You have to take into acount:
1. no warranty
2. no produt support or training
3. resale value for you, if you decide to sell
4. how many people are after the same item

Like I said I know nothing about embroidery machines but did find this unit on ebay just by typing your info into google. Good luck.

Tajima 2 Head 12 color Embroidery Machine TMFXII-C1202 - eBay (item 170289356276 end time Jan-02-09 12:05:49 PST)


----------



## vctradingcubao (Nov 15, 2006)

A good brand embroidery machine like a Tajima generally have a higher resale value compared to other used machines. However, looking at the current models of Tajimas, they run faster and the control panels are now easier to use. They also have accessories now like the "laser pointing device", and you can attach a cording and sequin device. And unlike the older models, you can now connect your PC to the embroidery machine for easier input of designs. You can also easily connect a generic USB floppy drive reader on the new models unlike the old ones where some of them needs a proprietary and expensive floppy drive reader. Lastly, if I remember correctly, tajima now uses a new .TBF file format which you can only use on the new machines.


----------



## vctradingcubao (Nov 15, 2006)

p.s. I'd check out a TMFX cylinder type, 6 head/15 colors, and compare the price to that. If you're not going to be "contract embroiderer", a 6 head machine could give you "more business" than a 12 head machine.


----------



## Art2Shirt (Dec 17, 2008)

I'm a loyal Barudan guy. 

Most of the largest embroidery houses that I know of, on the east coast use Barudan.

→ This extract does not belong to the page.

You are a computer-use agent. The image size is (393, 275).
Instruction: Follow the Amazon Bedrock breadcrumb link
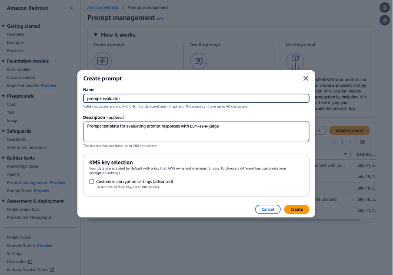tap(103, 7)
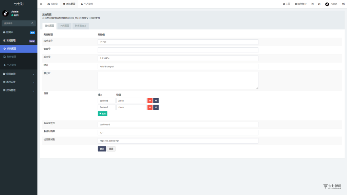Open the 个人资料 top navigation tab

pyautogui.click(x=87, y=4)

So I just followed the big guys when I started more than a few years ago


----------



## THX1138 (Aug 17, 2008)

thanks for the input so far. any more is also appreciated. 

the guy is closing down, one owner on this machine. i have seen it and everything else he has. 20 years of accounts and embroidery files. been a one man shop for most of this time. 

he has a lot of other stuff that will come with the $22k, unfortunatly, he isnt currently doing a lot of active sales so all of the value is going to be in equipment and some sales leads for business that he had before. 

any more thoughts?


----------



## Art2Shirt (Dec 17, 2008)

I didn't realize you were kind of getting a business too


----------



## SunEmbroidery (Oct 18, 2007)

Check the Embroidery Yellow Pages Embroidery Yellow Pages - Home Page to get an idea about what comparable equipment is worth. A twelve head is a lotfor a beginner but you should be able to turn off heads until you get some experience. Will he spend time training you (machine and software)? If so make sure he includes machine maintenance and running a multihead. If the deal includes software how old is that? Can the software run on a new computer? I would want to see every head run both flats and caps and check the stitching quality produced by each head. How far away is a Tajima tech? It would be great if a tech could give an accessment.


----------



## THX1138 (Aug 17, 2008)

after speaking with beacon funding and thinking about it for a while we sent an offer over.


----------



## vctradingcubao (Nov 15, 2006)

Best of luck to you, and to your new business.


----------



## oldkush (Jun 25, 2007)

A 10 year old machine could have small problems, big problems or no problems. So unless you have experience with commercial embroidery machines and can put the machine through its paces before laying out any cash, it would likely be wise to have the machine thoroughly checked out by a qualified tech. 

As far as what the machine is worth, check with Hirsch International [USA] or Rubenstein Bros. [Canada]. These are the Tajima dealers in the two respective countries and they would be able to tell you what the machine is worth. They may even have a repair / service history on the machine if any work was done by them.

Also check sites like:
Embroidery Yellow Pages - Home Page
Used embroidery machines, screen printing equipment, digitizing software
International Machine Group, new and used commercial embroidery equipment, t-jet, direct to garment printers
used embroidery machines, we buy your embroidery machine here!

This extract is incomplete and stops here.